Mehr Laderaum
Welcher Dachgepäckträger passt zu meinem Auto?

Sperriges Gepäck oder die Spielsachen der Kinder sind oft ein Fall für den sogenannten Jetpack. Besonders für Familien eignet sich die Transportmöglichkeit. Doch nicht jedes Modell passt zur jedem Auto. Auf was man beim Kauf achten sollte:

Montag, 05.08.2019, 10:15 Uhr aktualisiert: 05.08.2019, 10:22 Uhr
Erweiterung des Laderaums: Dachboxen bieten ein Plus an Platz, müssen aber sicher montiert sein.
Erweiterung des Laderaums: Dachboxen bieten ein Plus an Platz, müssen aber sicher montiert sein.

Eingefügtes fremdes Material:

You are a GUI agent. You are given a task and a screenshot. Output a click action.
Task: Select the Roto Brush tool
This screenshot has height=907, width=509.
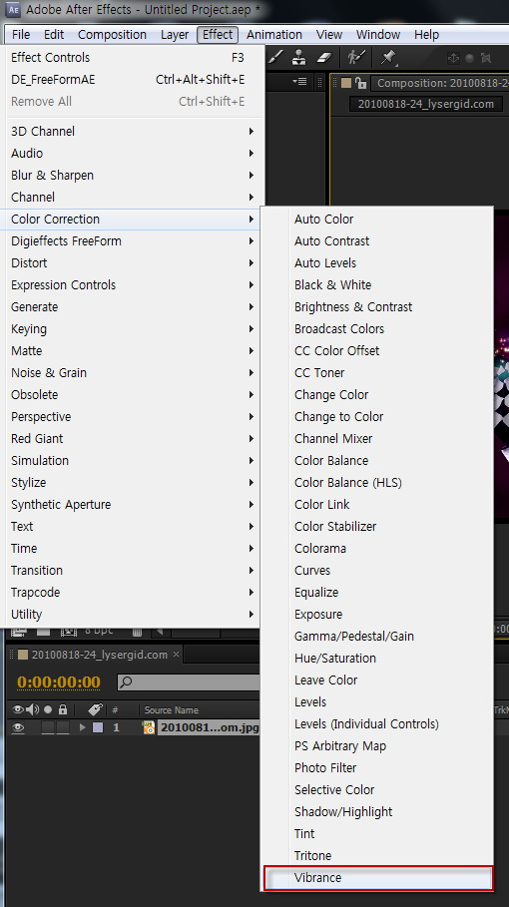pos(354,57)
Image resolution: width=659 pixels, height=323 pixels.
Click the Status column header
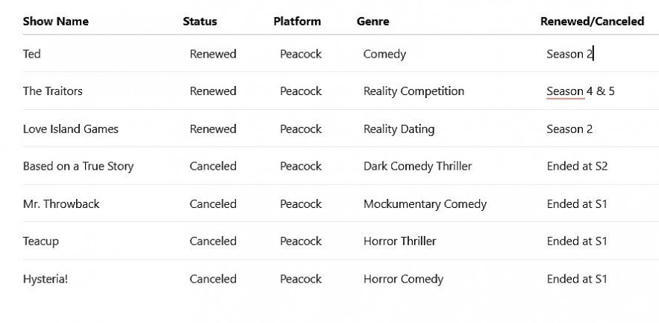click(200, 22)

Foto: Karl-Josef Hildenbrand

München (dpa/tmn) - Vor der großen Urlaubsreise wird's schon mal eng im Kofferraum. Für Abhilfe können Dachgepäckträger und Dachboxen sorgen.

Beim Kauf achten Autofahrer darauf, dass sie nur auf ihren jeweiligen Autotyp abgestimmte Grundträger kaufen, rät der Tüv Süd. Nur der lässt sich sicher an den entsprechenden Befestigungsstellen montieren.

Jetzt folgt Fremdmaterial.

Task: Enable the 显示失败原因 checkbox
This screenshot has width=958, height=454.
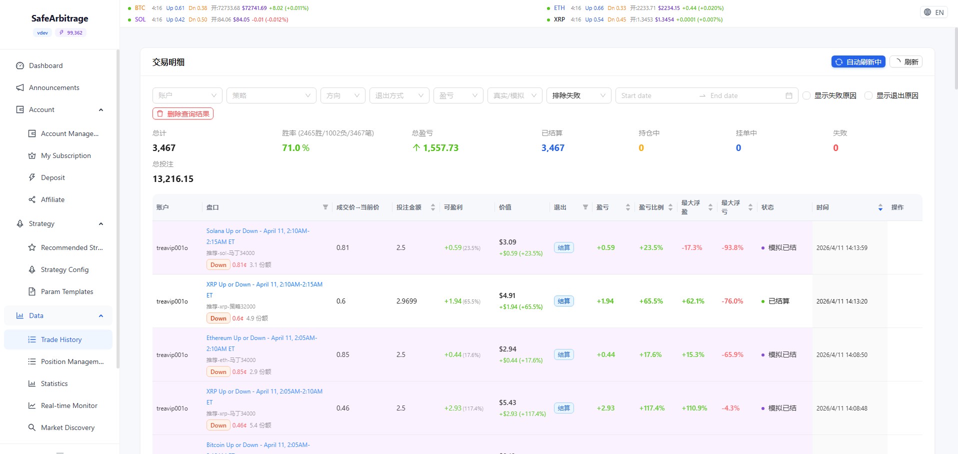Action: (807, 96)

Neben der Sicherheit ist das auch notwendig, um Schäden am Lack und Blech zu verhindern. Der Weg zum richtigen Träger ist laut Tüv Süd aber einfach. Im Internet weisen die Hersteller der Systeme meist zum entsprechenden System für das jeweilige Automodell.

Wichtig: Nie Träger oder Zubehör ohne Kennzeichnung nutzen. Moderne Dachboxen werden nach «DIN 75302» oder «ISO 11154» geprüft. Die maximal zulässige Dachlast steht in der Bedienungsanleitung des Autos. Spanngurte, mit denen etwa Einzelteile auf einem Dachträger verzurrt werden müssen, tragen meist ein «GS»-Zeichen oder die «DIN 12195/2».

Laut Gesetz müssen Autofahrer die Ladung so sichern, dass sie selbst bei Vollbremsungen oder plötzlichem Ausweichen weder verrutschen, um- oder herabfallen kann.